Conforto e segurança foram tudo o que os Estados Unidos perderam após esse ataque. Os mais de 3 mil mortos injustamente por Osama Bin Laden tiraram dos americanos o sentimento de invencibilidade. "Nós não somos, nem nunca fomos imbatíveis, super heróis, imortais. O mundo precisa entender que também precisamos de ajuda e compreensão", disse Mary Monahan, atriz da Pensylvania, que reconhecia que a ação era uma resposta aos atos cometidos pelos Estados Unidos durante anos, mas que não podia acreditar na morte de inocentes.

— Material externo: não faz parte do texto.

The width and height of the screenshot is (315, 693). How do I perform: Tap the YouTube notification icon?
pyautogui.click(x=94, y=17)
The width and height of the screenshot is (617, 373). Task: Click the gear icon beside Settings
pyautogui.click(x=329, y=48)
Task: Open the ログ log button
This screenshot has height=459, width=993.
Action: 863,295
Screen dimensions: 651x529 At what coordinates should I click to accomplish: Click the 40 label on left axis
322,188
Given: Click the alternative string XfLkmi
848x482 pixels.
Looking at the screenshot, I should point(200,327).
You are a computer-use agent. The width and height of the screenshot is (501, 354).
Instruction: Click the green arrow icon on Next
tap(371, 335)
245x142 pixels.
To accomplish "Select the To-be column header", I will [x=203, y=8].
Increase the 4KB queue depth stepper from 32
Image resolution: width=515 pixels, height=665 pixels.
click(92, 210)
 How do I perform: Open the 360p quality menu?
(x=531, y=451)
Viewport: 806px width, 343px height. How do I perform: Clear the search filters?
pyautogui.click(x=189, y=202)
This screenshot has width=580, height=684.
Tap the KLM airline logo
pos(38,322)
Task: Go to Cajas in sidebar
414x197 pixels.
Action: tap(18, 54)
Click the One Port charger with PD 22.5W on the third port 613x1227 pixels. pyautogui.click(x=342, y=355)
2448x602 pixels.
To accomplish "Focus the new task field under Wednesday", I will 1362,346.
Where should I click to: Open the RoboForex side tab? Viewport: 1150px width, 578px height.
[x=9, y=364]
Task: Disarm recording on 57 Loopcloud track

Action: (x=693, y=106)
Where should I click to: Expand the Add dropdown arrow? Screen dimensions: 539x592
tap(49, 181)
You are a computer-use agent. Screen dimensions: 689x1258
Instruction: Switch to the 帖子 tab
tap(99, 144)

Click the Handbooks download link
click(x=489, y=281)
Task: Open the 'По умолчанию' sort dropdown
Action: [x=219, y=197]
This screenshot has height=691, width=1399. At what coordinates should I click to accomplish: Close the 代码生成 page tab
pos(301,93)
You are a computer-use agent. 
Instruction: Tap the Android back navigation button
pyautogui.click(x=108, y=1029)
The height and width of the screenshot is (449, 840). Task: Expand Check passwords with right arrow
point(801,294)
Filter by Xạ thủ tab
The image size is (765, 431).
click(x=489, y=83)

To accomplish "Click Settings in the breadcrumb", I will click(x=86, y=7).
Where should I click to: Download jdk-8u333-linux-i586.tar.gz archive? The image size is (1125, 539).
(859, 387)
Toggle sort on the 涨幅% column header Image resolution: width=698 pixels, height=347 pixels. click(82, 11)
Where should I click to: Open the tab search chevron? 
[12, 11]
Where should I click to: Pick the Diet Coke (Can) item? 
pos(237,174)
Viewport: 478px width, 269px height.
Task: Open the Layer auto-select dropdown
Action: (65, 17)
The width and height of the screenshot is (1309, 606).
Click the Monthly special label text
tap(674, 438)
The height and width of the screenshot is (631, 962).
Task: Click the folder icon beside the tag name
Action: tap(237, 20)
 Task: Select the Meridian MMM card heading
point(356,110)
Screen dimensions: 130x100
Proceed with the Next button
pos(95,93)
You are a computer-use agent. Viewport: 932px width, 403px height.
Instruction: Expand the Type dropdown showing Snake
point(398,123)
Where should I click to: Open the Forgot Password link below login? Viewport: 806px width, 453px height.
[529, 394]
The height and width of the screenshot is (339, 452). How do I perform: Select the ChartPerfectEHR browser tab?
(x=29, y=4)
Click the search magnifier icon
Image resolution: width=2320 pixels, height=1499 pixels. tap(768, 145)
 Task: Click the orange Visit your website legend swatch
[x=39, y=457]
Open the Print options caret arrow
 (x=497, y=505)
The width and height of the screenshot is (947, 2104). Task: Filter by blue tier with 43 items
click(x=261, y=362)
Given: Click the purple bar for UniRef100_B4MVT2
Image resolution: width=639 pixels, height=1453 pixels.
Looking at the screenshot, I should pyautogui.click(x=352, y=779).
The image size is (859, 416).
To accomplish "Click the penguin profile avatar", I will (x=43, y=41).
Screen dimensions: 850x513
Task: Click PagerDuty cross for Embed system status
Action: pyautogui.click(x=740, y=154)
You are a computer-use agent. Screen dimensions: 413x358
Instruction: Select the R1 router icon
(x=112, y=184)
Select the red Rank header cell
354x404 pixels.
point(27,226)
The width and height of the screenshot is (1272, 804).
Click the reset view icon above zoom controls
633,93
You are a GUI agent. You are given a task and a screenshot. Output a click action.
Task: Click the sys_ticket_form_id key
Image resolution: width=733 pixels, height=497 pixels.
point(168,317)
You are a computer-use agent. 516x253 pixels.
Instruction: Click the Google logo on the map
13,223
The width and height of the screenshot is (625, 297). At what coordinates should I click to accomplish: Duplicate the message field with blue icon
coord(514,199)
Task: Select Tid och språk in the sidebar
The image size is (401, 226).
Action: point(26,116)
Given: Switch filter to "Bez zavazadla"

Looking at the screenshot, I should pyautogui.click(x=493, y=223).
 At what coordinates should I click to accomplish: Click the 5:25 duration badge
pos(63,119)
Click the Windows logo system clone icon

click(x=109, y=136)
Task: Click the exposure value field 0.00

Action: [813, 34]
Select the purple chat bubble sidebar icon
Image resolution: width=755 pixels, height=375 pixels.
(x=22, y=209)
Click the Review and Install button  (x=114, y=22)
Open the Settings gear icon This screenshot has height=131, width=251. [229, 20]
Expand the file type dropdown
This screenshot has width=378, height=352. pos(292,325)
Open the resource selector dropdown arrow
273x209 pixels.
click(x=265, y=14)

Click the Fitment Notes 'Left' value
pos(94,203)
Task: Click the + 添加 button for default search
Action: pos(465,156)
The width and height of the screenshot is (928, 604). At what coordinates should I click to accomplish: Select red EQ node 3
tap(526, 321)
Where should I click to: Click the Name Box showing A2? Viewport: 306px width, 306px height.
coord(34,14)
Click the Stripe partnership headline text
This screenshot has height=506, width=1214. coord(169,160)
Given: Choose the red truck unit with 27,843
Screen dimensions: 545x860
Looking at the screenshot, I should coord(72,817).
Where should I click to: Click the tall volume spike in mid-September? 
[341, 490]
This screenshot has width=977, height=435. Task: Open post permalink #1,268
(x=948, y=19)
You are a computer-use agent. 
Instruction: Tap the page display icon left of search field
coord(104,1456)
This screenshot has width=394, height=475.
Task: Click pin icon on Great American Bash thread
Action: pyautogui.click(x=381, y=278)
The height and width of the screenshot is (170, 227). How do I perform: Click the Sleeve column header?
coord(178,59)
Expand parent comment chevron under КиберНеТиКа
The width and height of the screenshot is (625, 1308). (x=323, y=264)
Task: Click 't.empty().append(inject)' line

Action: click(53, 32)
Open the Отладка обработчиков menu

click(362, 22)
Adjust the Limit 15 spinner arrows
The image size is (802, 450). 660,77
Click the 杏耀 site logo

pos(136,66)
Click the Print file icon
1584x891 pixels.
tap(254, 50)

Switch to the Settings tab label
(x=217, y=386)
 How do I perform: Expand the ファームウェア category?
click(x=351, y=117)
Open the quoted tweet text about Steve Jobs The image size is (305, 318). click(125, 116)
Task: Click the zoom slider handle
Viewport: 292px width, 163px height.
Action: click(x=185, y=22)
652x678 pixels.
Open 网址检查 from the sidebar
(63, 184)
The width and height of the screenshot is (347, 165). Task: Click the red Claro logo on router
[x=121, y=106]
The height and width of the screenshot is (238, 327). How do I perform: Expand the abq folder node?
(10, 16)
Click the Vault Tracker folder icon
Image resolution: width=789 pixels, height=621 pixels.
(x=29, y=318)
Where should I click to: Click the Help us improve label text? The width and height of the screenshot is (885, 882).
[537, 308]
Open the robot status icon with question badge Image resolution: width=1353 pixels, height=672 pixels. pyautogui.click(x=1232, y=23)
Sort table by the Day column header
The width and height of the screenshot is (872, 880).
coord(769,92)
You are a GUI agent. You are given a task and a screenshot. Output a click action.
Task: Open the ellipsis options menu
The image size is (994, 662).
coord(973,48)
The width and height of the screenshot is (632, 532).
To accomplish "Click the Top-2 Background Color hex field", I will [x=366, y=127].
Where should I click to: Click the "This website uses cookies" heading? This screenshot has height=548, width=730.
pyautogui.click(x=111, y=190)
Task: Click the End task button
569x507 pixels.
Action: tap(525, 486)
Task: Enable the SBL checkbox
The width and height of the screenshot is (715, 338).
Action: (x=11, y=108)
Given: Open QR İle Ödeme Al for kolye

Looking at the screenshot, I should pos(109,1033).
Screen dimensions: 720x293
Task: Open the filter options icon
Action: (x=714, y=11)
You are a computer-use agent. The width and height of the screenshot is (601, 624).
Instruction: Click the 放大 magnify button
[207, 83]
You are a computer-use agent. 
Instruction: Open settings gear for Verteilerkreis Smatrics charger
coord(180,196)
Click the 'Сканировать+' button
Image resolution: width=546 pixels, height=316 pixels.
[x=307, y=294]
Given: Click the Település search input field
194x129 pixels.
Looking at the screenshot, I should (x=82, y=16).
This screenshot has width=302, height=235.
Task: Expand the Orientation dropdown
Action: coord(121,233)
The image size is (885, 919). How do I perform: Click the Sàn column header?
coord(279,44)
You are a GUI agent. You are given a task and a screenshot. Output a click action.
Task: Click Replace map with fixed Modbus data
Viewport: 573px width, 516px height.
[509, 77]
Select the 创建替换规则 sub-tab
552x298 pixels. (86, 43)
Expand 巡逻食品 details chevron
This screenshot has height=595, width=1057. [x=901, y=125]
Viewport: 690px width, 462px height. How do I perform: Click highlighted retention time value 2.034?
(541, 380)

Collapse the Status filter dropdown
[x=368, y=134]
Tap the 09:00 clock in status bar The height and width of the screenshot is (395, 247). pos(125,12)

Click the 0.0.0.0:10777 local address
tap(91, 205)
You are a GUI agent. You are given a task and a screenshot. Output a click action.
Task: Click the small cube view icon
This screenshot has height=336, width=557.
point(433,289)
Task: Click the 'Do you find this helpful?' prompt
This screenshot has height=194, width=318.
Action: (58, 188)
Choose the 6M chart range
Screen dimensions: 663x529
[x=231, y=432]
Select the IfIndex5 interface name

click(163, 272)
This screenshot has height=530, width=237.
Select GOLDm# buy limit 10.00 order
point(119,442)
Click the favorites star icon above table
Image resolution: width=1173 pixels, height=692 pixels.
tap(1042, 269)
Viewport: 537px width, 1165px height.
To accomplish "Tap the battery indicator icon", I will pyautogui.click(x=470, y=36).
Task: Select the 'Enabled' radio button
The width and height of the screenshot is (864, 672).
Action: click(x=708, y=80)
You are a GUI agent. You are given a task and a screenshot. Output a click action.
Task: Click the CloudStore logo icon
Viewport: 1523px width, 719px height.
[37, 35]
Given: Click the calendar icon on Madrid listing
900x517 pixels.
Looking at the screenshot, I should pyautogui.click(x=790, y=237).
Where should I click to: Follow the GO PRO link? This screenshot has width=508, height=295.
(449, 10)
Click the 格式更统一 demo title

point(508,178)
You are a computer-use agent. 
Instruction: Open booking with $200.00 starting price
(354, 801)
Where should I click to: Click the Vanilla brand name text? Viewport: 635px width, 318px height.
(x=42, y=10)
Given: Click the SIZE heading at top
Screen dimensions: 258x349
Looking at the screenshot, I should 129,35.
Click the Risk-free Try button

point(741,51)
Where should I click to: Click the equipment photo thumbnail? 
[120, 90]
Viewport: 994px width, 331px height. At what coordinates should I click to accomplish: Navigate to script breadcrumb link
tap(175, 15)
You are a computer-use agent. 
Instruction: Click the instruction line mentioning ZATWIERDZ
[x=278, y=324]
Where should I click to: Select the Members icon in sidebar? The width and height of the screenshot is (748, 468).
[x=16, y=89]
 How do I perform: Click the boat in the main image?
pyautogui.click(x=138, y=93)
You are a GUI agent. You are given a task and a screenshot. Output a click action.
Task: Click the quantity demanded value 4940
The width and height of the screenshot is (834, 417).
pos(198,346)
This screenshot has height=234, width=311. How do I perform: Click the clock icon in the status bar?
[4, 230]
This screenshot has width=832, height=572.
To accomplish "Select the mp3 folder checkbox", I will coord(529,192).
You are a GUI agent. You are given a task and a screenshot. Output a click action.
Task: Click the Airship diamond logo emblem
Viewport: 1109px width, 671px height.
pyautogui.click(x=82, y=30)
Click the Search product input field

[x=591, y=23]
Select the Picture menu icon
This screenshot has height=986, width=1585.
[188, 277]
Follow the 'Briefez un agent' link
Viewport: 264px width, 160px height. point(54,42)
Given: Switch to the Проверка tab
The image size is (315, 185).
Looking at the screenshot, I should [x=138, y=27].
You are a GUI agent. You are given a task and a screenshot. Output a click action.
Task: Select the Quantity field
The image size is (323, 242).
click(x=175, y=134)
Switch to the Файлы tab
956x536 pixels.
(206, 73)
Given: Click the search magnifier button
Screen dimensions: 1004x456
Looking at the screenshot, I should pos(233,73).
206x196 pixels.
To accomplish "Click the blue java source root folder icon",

Na quinta-feira, dia 13, ameaças de bomba nos prédios do JP Morgan e Chase, próximos à avenida Park, colocaram a cidade em pânico. Polícia e bombeiros rondavam a cidade como que perdidos entre tantos alarmes falsos. As pessoas corriam da área onde havia a ameaça, lotando calçadas e fechando parcialmente as ruas, caos completo e desespero. "A cidade nunca vai ser a mesma. Dizer que voltamos ao trabalho normal não é possível. Nada estará na normalidade", lamentou Diana Ramona, funcionária do banco Chase que havia se retirado do prédio junto com outros colegas de trabalho após a ameaça de bomba. No Central Park um avião cortou os céus durante o período em que os aeroportos haviam sido fechados. Atônitos os nova-iorquinos olhavam para o alto, continuando a caminhada após perceber que era um avião da Foça Aérea Americana.


Não há como negar que esse foi um ataque covarde, igual a outros também lançados pelos Estados Unidos. O Al-Qaeda conseguiu matar pessoas de 82 nacionalidades nas torres gêmeas. No momento do choque do primeiro avião com a primeira torre do WTC, a maioria das pessoas que lá estavam era composta de gente simples. Lavadores de janela, faxineiros, cozinheiros, garçons, secretárias. Norte-americanos, indianos, brasileiros, árabes, mexicanos e outros tantos já naturalizados. "A nata da sociedade nova-iorquina vai trabalhar depois das 8h. O nosso país fez coisas certas na história e também cometeu muitos erros. Mas pessoas simples não podem pagar pelos erros de um governo. Foi um crime", completa Mary. Um executivo do Texas, que tomava café na manhã do dia 12, há 60 quarteirões dos escombros do WTC, vendo passar uma garota com máscara de proteção contra a poeira, disparou críticas ao presidente Bush, por indiretamente ser o responsável pelo ataque. “Foi um crime bárbaro... mas infelizmente Bush provocou isso.”


Na avenida Lexington, no prédio da polícia de Nova York, onde foi montado um dos centros de coordenação do resgate de sobreviventes, emergiu um tipo de cemitério sem corpos. Por todas as paredes, cabines telefônicas, muros, espalhavam-se cartazes com o rosto das vítimas, no desespero das famílias e amigos que mantinham a fé de reencontrar os desaparecidos. Velas, tristeza e compaixão. Algumas fotos, já molhadas pela chuva que caíra na sexta-feira 14, mostravam pessoas sem rosto, cores misturadas, a própria caricatura da mutilação.


Os ataques trouxeram para o centro da civilização ocidental a noção dos “danos colaterais” de uma guerra, do modo jamais experimentado pela maior potência militar do planeta. Que os americanos e os povos de 82 nacionalidades, cujos conterrâneos perderam a vida nos ataques, transformem sua revolta em ação pelo voto e pelo protesto. A dimensão da tragédia pessoal nunca pode ser esquecida nem com os ataques aos Estados Unidos, nem com a invasão criminosa do Iraque, da tragédia cotidiana dos palestinos e libaneses.